=== What is being asked ===
Rewrite the records from the start through the line that contains "I want to click", with "screenshot" replaced by "screen capture" and nothing else changed. Leave the pictures out.

● ● ● ●

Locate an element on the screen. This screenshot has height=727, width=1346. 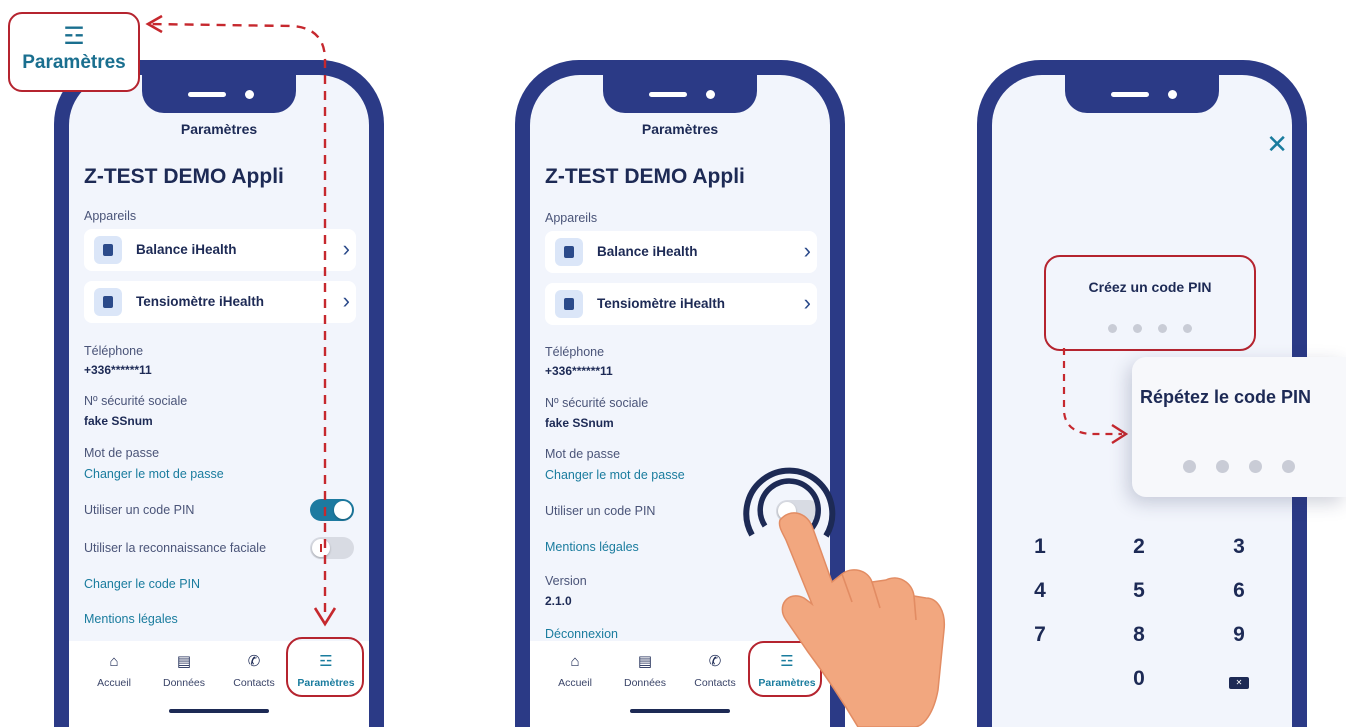
key-7: 7 is located at coordinates (1040, 635).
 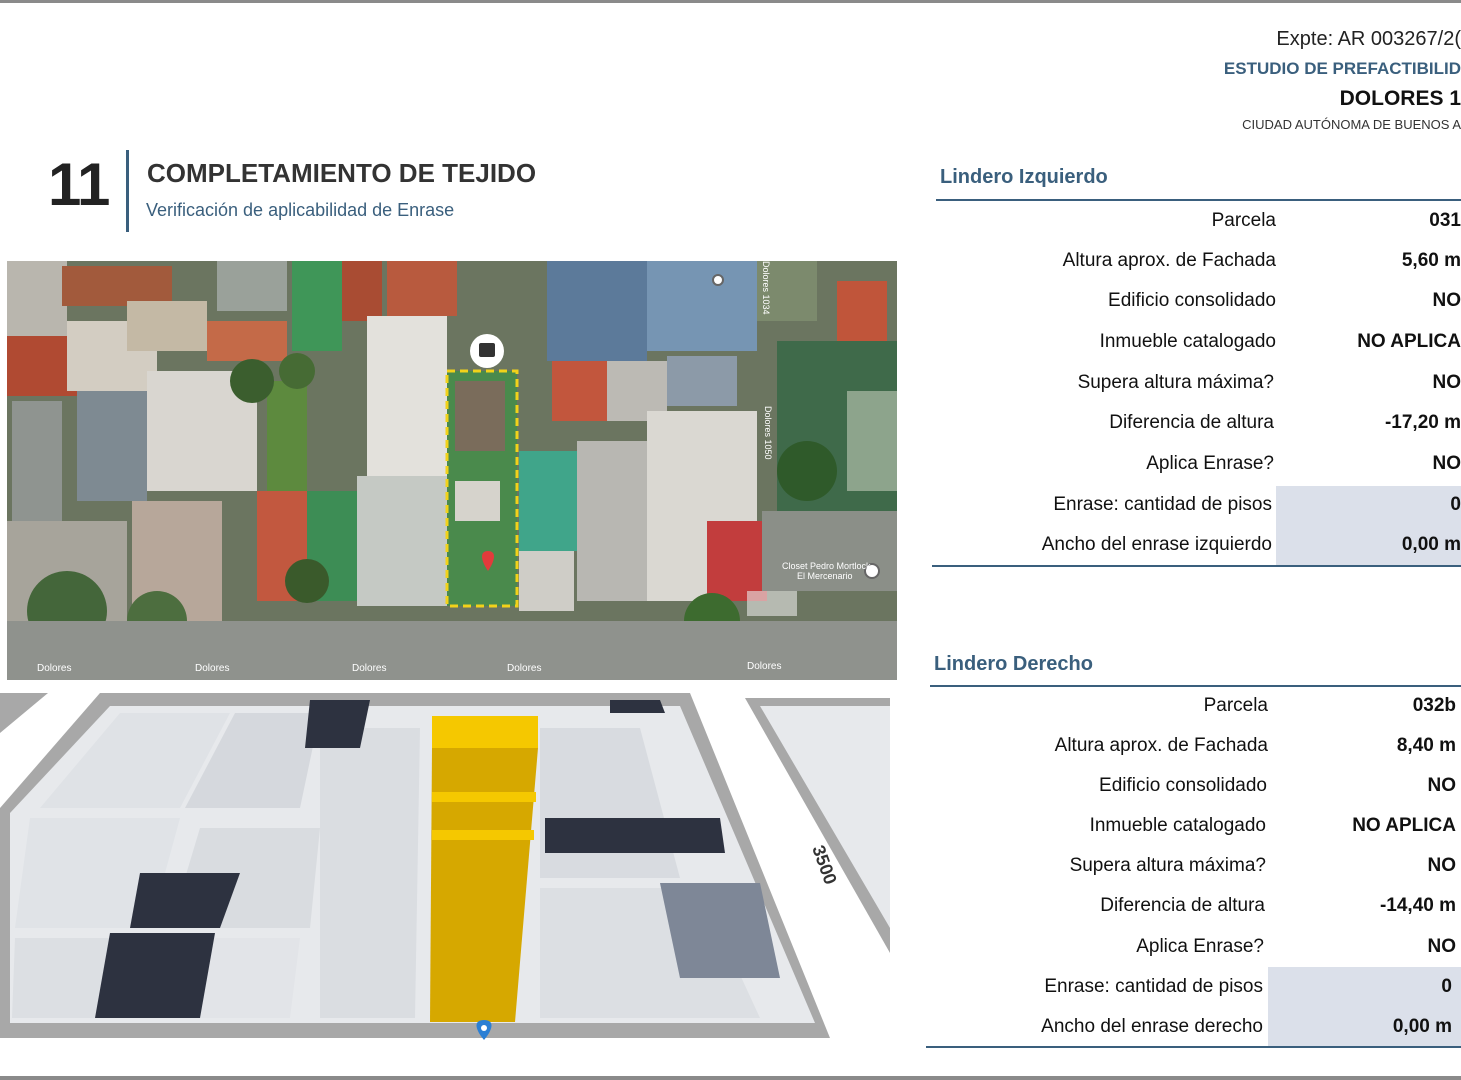 I want to click on table-row: Ancho del enrase izquierdo, so click(x=1106, y=545).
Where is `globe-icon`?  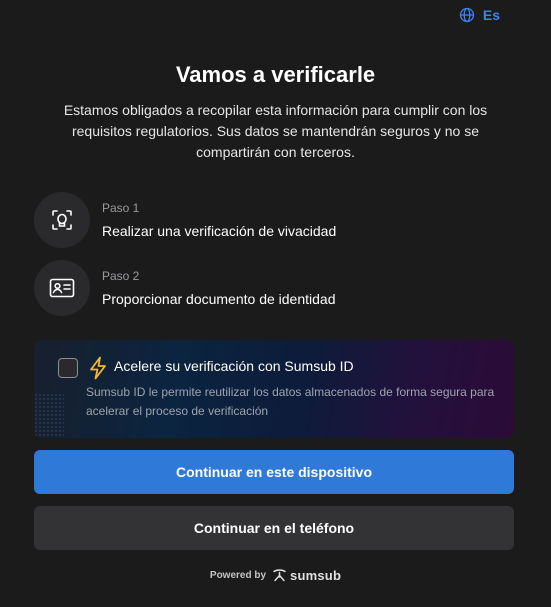 globe-icon is located at coordinates (467, 15).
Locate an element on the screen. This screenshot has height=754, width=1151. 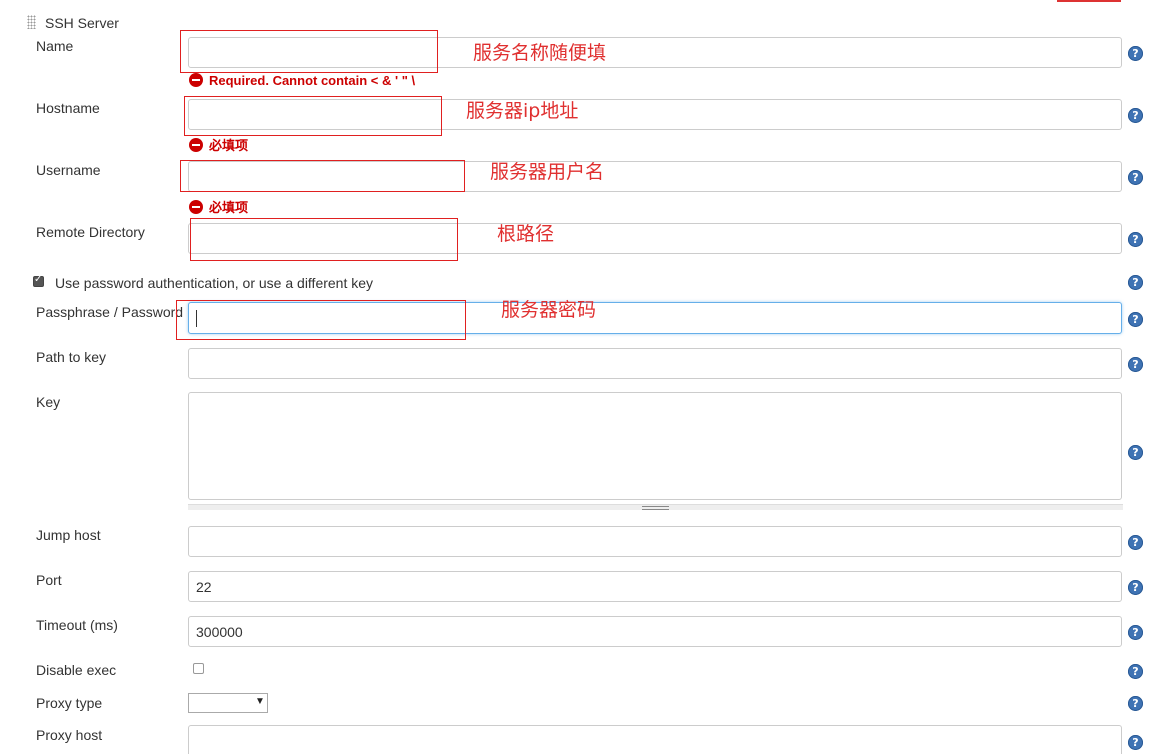
passphrase-input is located at coordinates (655, 318).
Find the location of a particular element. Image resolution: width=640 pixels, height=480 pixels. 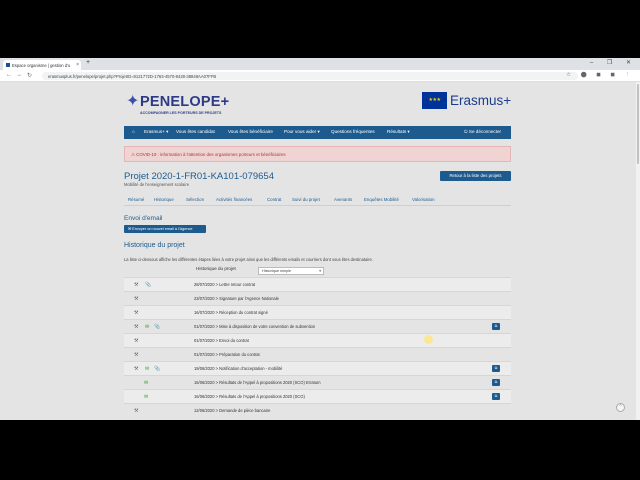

● ● ● ●

=== Written answer ===
Locate an element on the screen. This screen capture has height=727, width=1346. 
key-7: 7 is located at coordinates (1040, 635).
  I want to click on table-row: Ancho del enrase izquierdo, so click(x=1106, y=545).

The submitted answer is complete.